If you haven’t signed up for Outkick VIP, you can sign up here.

For the rest of you, keep your eyes open for a man with two-thirds of a mustache who will be hanging out in Knoxville.

Here we go with the Friday mailbag:

Leif writes:

“Thoughts about the sad decline of Sports Illustrated?”

This is the story of a print brand being completely disrupted by the creation of the Internet.

If they could go back in time, I think what SI should have done was to immediately go subscription only and make none of their content available online for free. (I believe there are many businesses that are going to ultimately wish they had done this instead of trying to make money off digital advertising.)

The only media company ballsy enough to do this in the early days of the Internet was the “Wall Street Journal.” Now everyone is rushing to charge for online readership and putting their content behind paywalls, but in the early days of the Internet the idea was that everything should be free because digital advertising revenue was going to be substantial enough to replace the lost revenue arising due to the disruption of print advertising.

This was the conventional wisdom and it took real bravery to stand up to that conventional wisdom.

Which is why most people didn’t do it.

If SI had continued to run their print publication while simultaneously creating robust online offerings they could have established themselves as a premium destination for online sports readership. I suspect they would have been “The Athletic” before “The Athletic” existed. In fact, they probably would have kept “The Athletic,” which now employs many SI writers, from ever being created.

Instead of doing this SI tried to be everything to everyone, win in print and win online simultaneously. That was ultimately an unwinnable proposition because they were fighting a two-fronted business war.

And it’s a demise that wasn’t difficult to predict.

Here’s what I wrote about the future of Sports Illustrated on Outkick back in March of 2013. 

Remember, this was written almost six years ago:

“Which raises the big question: Can any sports media print and digital duality survive in today’s era without a major corporate benefactor to support both avenues of distribution? Basically, what makes Sports Illustrated different from The Sporting News, another venerable publication that recently ceased publication and now exists as an online only brand?

The easy answer in the wake of Time Warner’s proposed divesture of the magazine is — nothing.

SI is a dead magazine walking.

» **Problems to solve**:
1: According to the text on Sports Illustrated's decline, why did so few media companies charge for online content in the early days of the Internet?
2: Carry on the text on Sports Illustrated's decline from its last sentence.
The lines after this point are separate material, unrelated to the text on Sports Illustrated's decline.

» **Supplied information**:
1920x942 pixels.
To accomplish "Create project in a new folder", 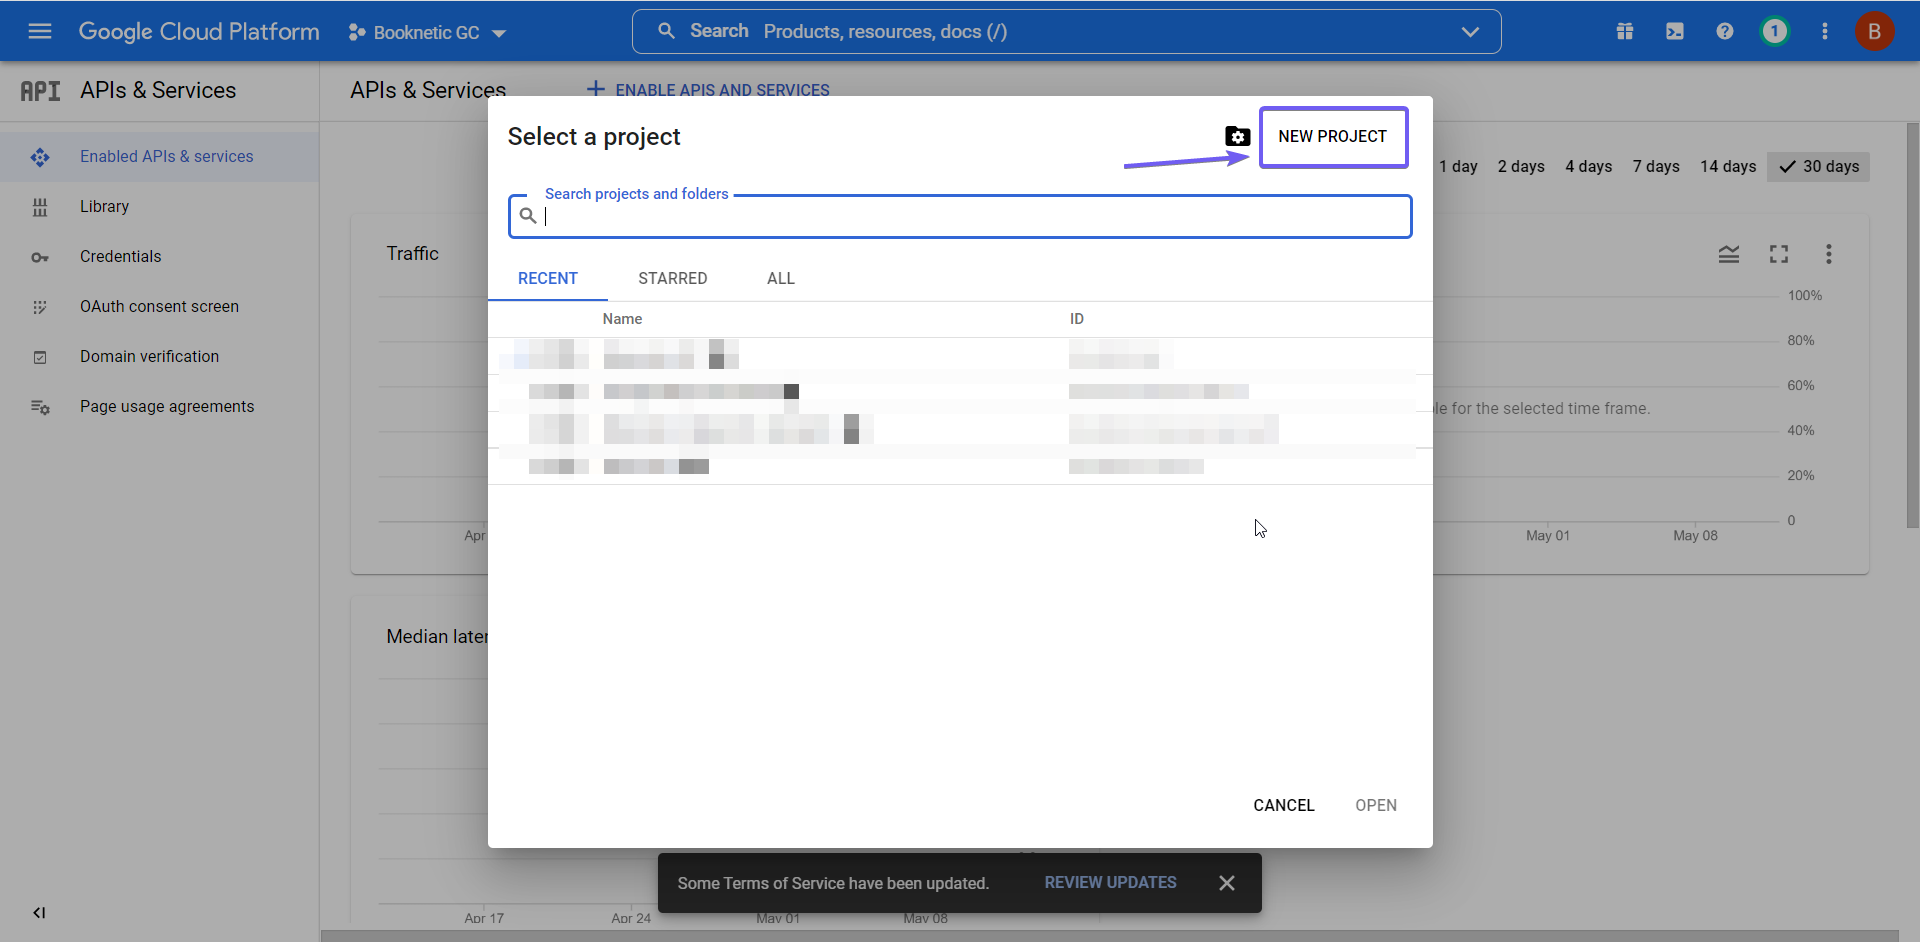I will (1238, 136).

» **Task answers**:
1: The conventional wisdom then held that everything online should be free, because digital advertising revenue was expected to grow large enough to replace the print advertising revenue being lost. Going against that belief took real bravery, so most companies didn't do it.

2:
That’s troubling because I’m 33 — confession, I’m still old school, I subscribe to the print New York Times, SI, and the New Yorker — and remember what it was like sprinting to the mailbox as a kid to see what was on the cover of the latest SI. I remember reading the magazine from cover to cover in an age when many of us stuck with bad newspapers in mid-major cities were never exposed to great long form sportswriting. SI was a lifeline to a lot of us, a window into a larger sports world beyond the AP feed and a box score. But does anyone under the age of forty look forward to the arrival of SI now? Is there a single kid in America who sprints to his mailbox to see whether or not the latest SI has arrived? I doubt it. Because by the time SI arrives all of the news is already out there, usually for days in advance, often as well or better written by other publications that you can read for free on the Internet. 

So what’s the future of SI?

It’s not very bright, a company half digital and half print cannot stand. Eventually the magazine will die, it’s just a matter of time. Maybe that happens in a decade, maybe it happens in fifteen years, but sooner — and I’m betting on sooner — or later it won’t make sense to still publish a print-edition of SI. This means SI’s real future is entirely online.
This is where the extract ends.